Today we have a guest editorial as Steve is traveling.
I’d like to think that most enterprises and all developers get the value of having a single source of truth, though of course only us data people really get it. We’re comfortable with the concepts of normalization, have experienced the pain of denormalizing, have researched more than once the question of ‘why doesn’t this report match that report’, and we get that data is rarely pristine. Even if imperfect, having a single source of truth is a really important thing.
For many people, and especially for us data people, describing the single source of truth has an easy answer - the database. We capture OLTP data in it, then we might copy it directly or in some transformed way to reporting servers, data warehouses, search engines, and more, always knowing that while it’s all supposed to be equivalent that sometimes it is not. However, we can figure it out by going back to the database. We also know that as long as all reports are based on the same copy of the truth that all the reports should match (even if they are wrong!).

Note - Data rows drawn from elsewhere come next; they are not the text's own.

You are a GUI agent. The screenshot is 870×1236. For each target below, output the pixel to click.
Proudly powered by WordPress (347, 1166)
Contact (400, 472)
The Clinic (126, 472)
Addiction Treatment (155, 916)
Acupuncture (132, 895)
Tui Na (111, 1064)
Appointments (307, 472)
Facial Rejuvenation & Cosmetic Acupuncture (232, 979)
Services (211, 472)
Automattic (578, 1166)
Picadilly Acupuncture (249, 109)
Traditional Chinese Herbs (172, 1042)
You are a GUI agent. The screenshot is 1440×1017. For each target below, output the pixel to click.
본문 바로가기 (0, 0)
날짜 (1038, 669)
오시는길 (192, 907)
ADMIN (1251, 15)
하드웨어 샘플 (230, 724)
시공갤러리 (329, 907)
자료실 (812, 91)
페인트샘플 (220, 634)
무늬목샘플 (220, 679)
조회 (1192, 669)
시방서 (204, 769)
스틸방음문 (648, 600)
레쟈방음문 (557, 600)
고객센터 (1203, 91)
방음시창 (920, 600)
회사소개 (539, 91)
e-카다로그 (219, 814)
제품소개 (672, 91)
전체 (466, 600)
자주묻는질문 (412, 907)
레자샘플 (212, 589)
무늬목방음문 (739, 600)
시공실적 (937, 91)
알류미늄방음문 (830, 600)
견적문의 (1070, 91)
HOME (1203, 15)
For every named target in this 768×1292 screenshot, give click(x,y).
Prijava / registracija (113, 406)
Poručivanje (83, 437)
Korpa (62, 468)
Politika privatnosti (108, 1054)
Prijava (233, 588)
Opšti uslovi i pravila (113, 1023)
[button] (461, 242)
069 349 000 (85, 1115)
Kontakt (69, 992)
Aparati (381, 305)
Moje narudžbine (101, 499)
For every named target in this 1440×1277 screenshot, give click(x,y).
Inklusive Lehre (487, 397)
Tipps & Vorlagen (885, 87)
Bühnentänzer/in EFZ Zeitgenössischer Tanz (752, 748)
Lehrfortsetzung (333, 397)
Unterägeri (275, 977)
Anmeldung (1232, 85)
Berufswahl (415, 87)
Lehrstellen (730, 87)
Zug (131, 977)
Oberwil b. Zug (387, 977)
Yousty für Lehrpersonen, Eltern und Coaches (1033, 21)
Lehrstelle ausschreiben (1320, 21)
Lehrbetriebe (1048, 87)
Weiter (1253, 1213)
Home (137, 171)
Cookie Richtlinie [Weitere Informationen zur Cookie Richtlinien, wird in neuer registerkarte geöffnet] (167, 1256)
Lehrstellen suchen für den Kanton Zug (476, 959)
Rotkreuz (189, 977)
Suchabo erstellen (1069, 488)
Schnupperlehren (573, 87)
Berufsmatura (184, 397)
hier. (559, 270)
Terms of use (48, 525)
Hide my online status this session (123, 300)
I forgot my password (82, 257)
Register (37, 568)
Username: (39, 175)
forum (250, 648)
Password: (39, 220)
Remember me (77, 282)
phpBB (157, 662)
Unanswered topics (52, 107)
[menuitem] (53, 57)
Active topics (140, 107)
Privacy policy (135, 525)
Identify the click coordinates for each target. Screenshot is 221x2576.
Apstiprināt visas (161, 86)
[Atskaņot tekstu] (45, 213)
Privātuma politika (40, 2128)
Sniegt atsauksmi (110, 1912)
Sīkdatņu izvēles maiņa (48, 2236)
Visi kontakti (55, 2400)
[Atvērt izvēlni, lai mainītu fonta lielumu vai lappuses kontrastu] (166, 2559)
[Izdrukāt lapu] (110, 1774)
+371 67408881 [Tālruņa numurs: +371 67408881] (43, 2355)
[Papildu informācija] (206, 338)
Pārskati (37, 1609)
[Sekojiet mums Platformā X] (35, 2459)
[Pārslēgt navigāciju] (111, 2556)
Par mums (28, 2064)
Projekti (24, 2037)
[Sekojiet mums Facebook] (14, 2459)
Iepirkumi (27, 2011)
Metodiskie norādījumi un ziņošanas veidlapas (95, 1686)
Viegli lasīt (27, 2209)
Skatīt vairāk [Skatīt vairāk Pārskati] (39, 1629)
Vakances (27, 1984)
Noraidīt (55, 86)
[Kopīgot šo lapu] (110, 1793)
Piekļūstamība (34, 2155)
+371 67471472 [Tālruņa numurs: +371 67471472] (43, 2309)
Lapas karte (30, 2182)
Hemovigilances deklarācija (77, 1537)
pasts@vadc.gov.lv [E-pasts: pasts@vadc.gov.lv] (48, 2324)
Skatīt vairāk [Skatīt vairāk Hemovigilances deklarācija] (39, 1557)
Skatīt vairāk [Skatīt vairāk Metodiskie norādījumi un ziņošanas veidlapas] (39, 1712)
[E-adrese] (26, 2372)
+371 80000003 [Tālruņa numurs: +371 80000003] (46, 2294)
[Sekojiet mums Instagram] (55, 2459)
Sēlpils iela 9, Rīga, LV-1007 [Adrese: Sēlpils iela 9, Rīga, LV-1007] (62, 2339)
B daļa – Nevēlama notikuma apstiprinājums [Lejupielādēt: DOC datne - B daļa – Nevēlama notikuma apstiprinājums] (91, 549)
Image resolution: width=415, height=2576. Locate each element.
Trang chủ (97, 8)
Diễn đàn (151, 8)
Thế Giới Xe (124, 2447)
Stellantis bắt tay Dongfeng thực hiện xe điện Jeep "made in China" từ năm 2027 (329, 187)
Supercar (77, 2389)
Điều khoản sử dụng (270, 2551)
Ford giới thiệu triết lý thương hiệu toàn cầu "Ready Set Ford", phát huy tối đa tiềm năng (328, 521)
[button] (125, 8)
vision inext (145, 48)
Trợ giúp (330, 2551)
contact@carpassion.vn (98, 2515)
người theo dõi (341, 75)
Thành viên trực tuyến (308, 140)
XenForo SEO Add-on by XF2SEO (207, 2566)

Does that mean the source of truth has to be in the database? Or more nuanced, does all of the the truth have to be stored in the database?
It’s tempting to say yes. Oh, it is tempting. But practical? Not if you want to leverage external systems and providers. One example might be a CRM application. Does the sales team enter prospects and new customers in the CRM app and have them propagated to the database? Or does it get entered in the database and then pushed into the CRM app? Another example might be if you use an email service like SendGrid. They know how many messages bounced so you have to get that particular truth from them. Yes you can pull into the database and treat it like truth, but if there is ever a doubt about the numbers, the database is not the single source of truth for that particular data point.
The net of all this is that having a single source of truth is critical and it doesn’t mean it all has to be in the same place. I think that’s an important reminder for those of us whose view of the world is database centric. The goal is to have a single truth for each datapoint, if we can achieve that then we can make decisions about whether to copy that data somewhere to simplify usage or to mash it all up at a layer above the database.